SUPPLIED MATERIAL:
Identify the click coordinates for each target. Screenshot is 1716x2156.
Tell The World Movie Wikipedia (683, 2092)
---
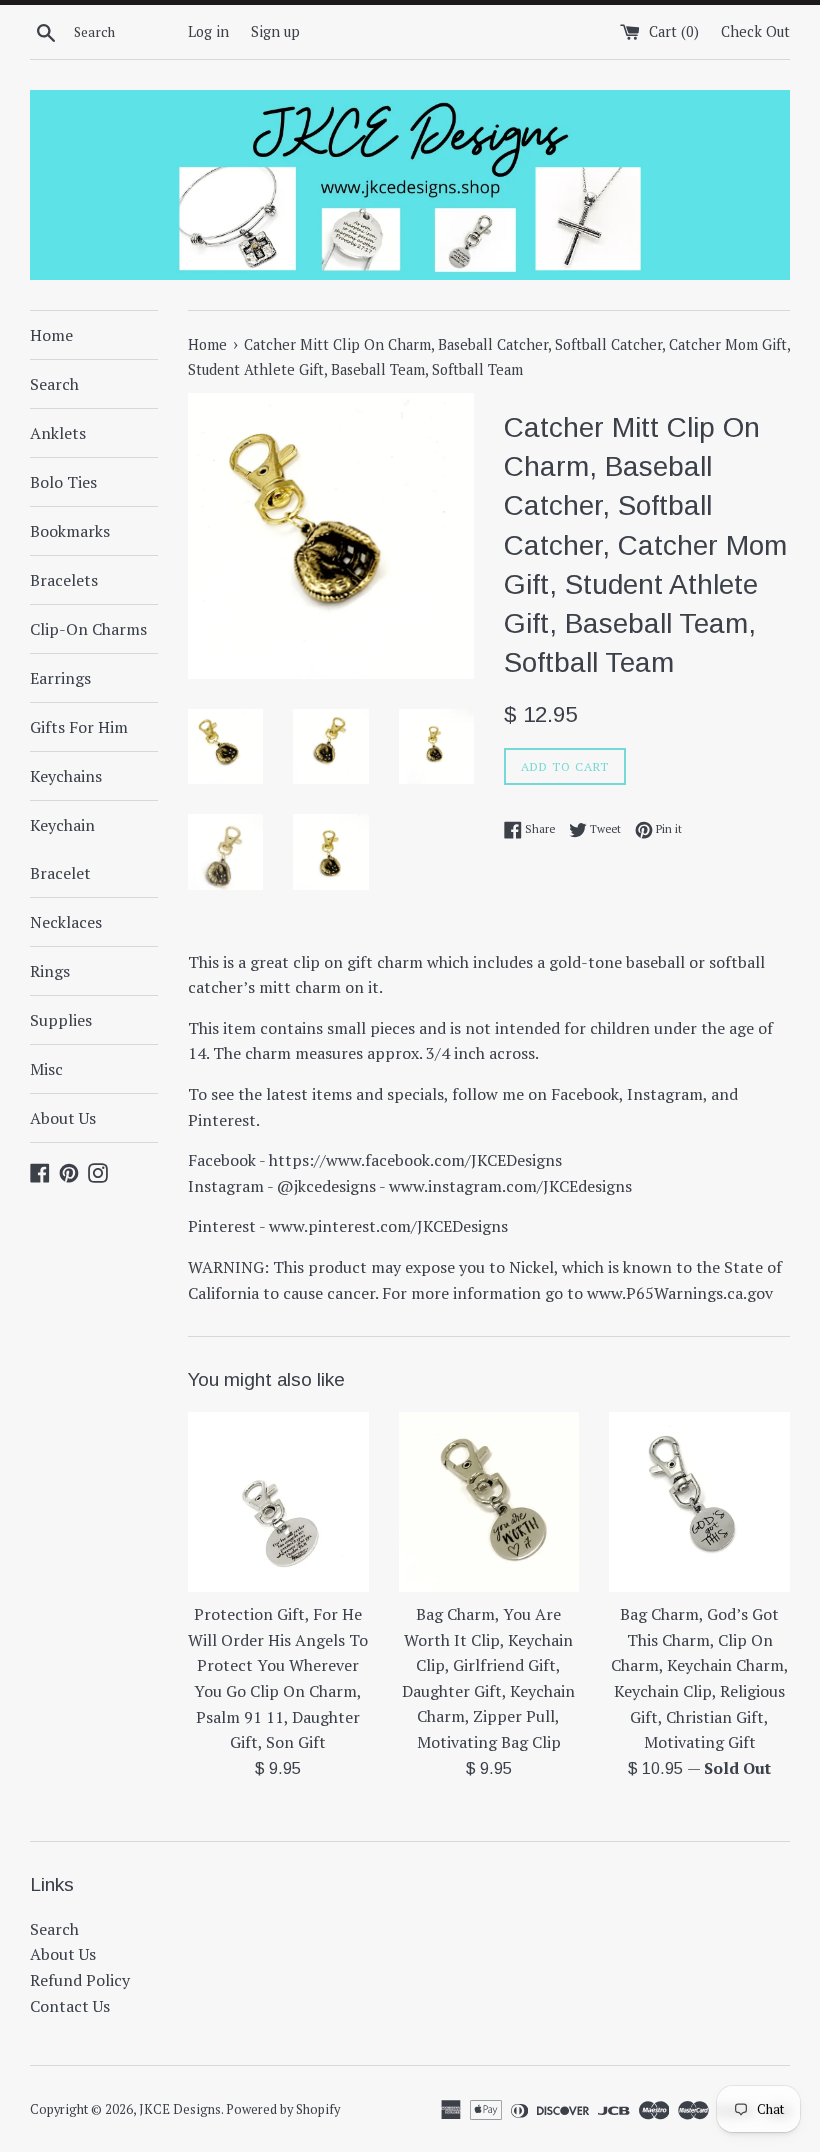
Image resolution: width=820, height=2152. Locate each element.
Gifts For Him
---
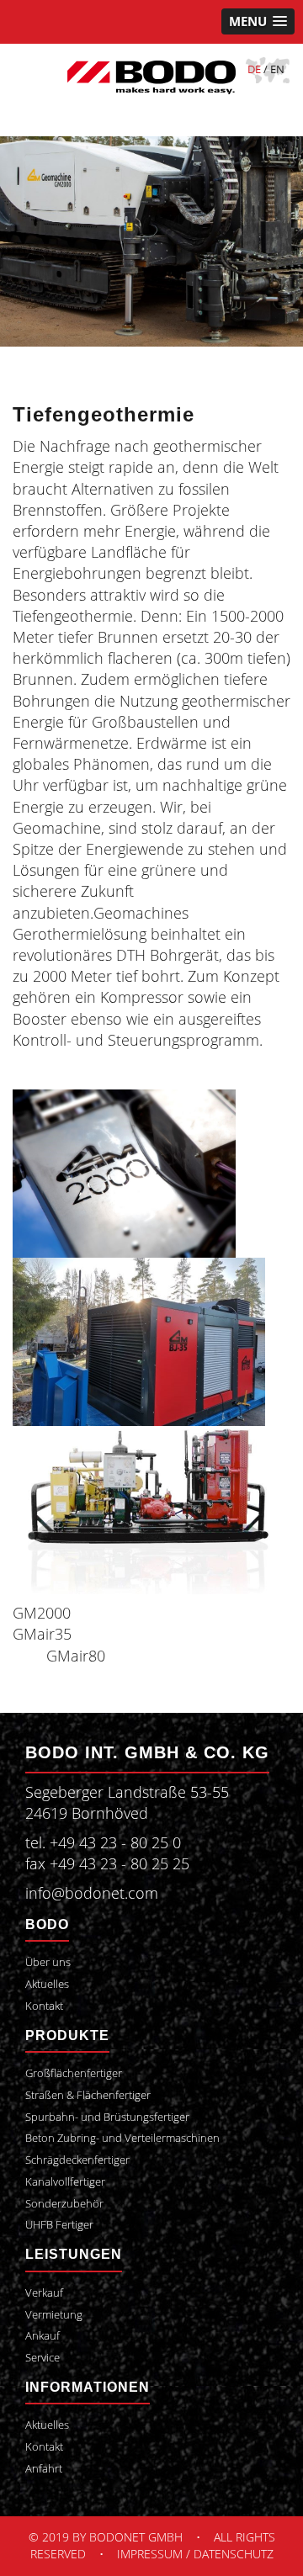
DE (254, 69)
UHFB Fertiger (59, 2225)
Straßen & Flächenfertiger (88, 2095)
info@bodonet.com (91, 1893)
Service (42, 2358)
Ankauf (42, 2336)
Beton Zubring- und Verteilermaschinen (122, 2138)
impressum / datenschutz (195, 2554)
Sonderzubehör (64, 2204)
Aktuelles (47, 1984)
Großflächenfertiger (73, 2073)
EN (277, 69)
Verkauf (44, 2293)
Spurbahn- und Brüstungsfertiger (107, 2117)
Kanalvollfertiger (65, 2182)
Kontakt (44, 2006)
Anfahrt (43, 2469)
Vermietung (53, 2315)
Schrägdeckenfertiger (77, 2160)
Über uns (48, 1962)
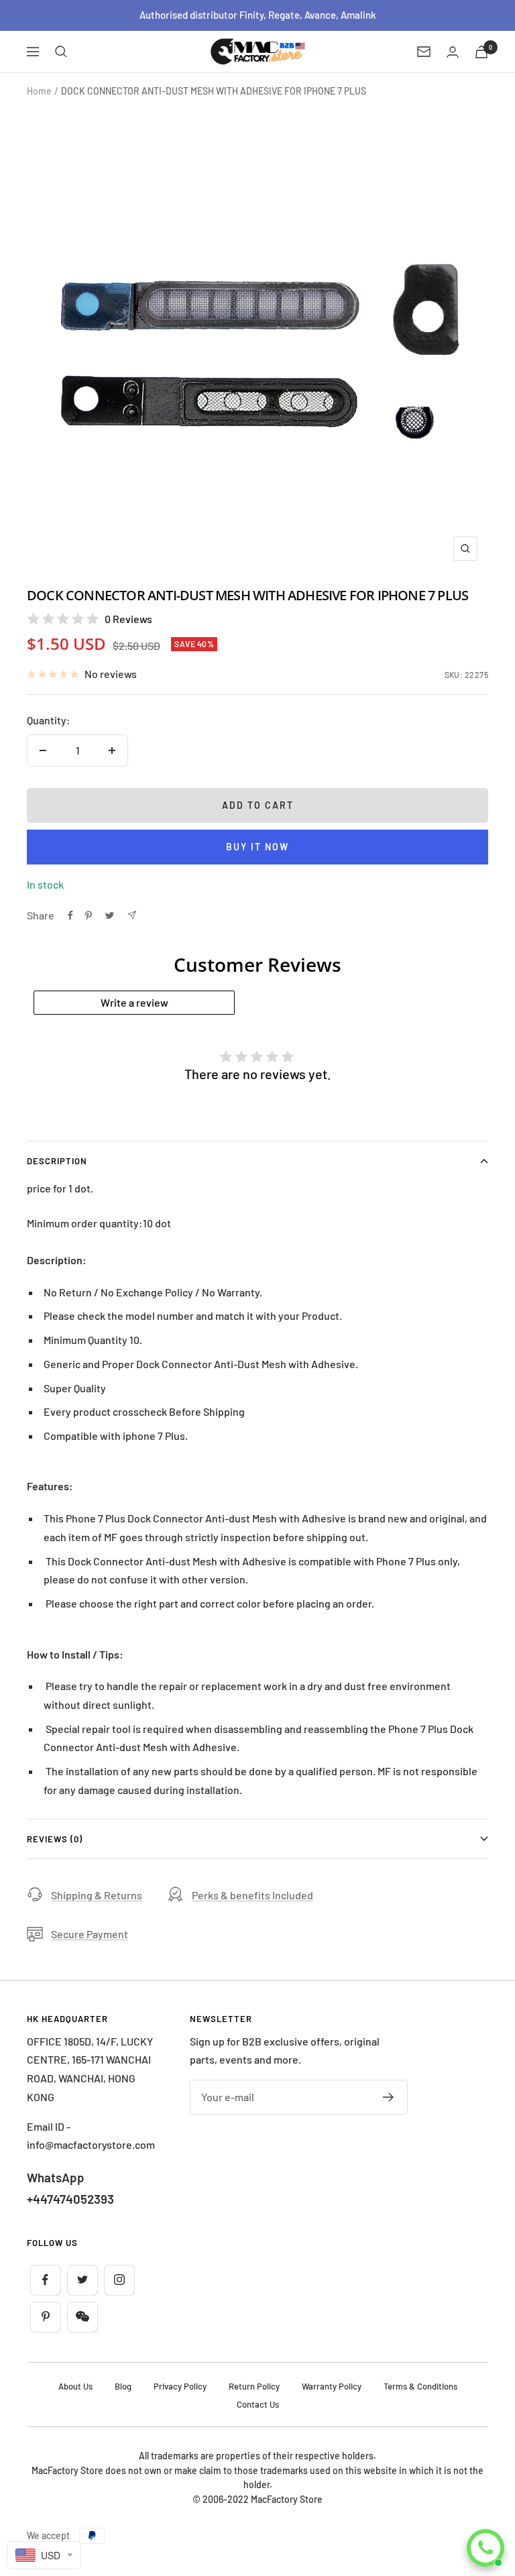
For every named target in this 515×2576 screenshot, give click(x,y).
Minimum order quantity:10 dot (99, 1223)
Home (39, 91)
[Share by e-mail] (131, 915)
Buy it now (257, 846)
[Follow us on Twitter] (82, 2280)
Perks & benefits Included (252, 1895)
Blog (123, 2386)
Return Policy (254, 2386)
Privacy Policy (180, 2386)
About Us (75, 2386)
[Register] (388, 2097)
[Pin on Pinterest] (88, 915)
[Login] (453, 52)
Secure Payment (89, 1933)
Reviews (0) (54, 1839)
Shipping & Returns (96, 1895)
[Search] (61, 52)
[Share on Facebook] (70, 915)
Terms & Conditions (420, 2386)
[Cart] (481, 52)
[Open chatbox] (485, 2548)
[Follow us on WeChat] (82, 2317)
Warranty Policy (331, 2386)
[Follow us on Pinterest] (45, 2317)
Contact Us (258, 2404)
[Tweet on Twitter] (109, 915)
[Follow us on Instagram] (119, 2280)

PROBLEM: Send back exactly the lines of the listing above starting at the one with "Home (39, 91)" and ending at the one with "[Follow us on WeChat] (82, 2317)", inclusive, and no others.

EXPECTED OUTPUT:
Home (39, 91)
[Share by e-mail] (131, 915)
Buy it now (257, 846)
[Follow us on Twitter] (82, 2280)
Perks & benefits Included (252, 1895)
Blog (123, 2386)
Return Policy (254, 2386)
Privacy Policy (180, 2386)
About Us (75, 2386)
[Register] (388, 2097)
[Pin on Pinterest] (88, 915)
[Login] (453, 52)
Secure Payment (89, 1933)
Reviews (0) (54, 1839)
Shipping & Returns (96, 1895)
[Search] (61, 52)
[Share on Facebook] (70, 915)
Terms & Conditions (420, 2386)
[Cart] (481, 52)
[Open chatbox] (485, 2548)
[Follow us on WeChat] (82, 2317)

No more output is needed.